The Still Waters

Day 14 of 30

The Suffering We Choose

Then said Jesus unto his disciples, If any man will come after me, let him deny himself, and take up his cross, and follow me.

Matthew 16:24KJV

There is suffering that arrives uninvited, and there is suffering we choose. This second category confuses us, because we have been taught — rightly — that God does not delight in our pain. But Jesus is explicit: following Him involves a cross-carrying, self-denying movement that is not comfortable and is not accidental.

Denying self does not mean hating yourself or ignoring your needs. It means releasing the sovereignty of the self — the belief that my preferences, my timeline, my comfort, and my plans are the primary ordering principle of my life. It means the self is no longer on the throne.

This is relevant to peace because most of our chaos is, at least partly, a result of the self demanding what it wants and being refused. We want circumstances to be different than they are. We want God to move on our schedule. We want outcomes we have not received. And the friction between what we demand and what is actual produces enormous internal noise.

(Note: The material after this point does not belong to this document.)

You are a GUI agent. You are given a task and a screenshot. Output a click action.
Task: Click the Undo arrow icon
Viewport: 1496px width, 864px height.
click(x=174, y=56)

The cross-carrying life does not remove this friction by giving us everything we want. It removes it by transforming what we want — slowly, painfully, genuinely. The person who has genuinely submitted their will to God's is not destroyed; they are freed. Freed from the exhausting obligation of making the universe conform to their preferences.

This is not passive resignation. It is an active, daily, chosen dying — and the paradox of the Christian life is that this dying is where resurrection begins. The peace that follows surrender is not the peace of defeat. It is the peace of coming home.

Peace Challenge

Peace Challenge: Identify one area where your will is in direct friction with your circumstances. Pray specifically: 'Not my will, but yours.' Say it slowly. Mean it as much as you can today.

Today’s Prayer

Jesus, you said to take up a cross and follow. That is not easy language, and I will not pretend it is. There are parts of my life where I am still demanding my own way. Today I choose, in those places, to loosen my grip. Not my will, but yours — even where that costs me something. Lead me where I would not naturally go. Amen.

Journal Prompt

Where in your life is your will most loudly in conflict with your circumstances? What would 'not my will, but yours' look like there?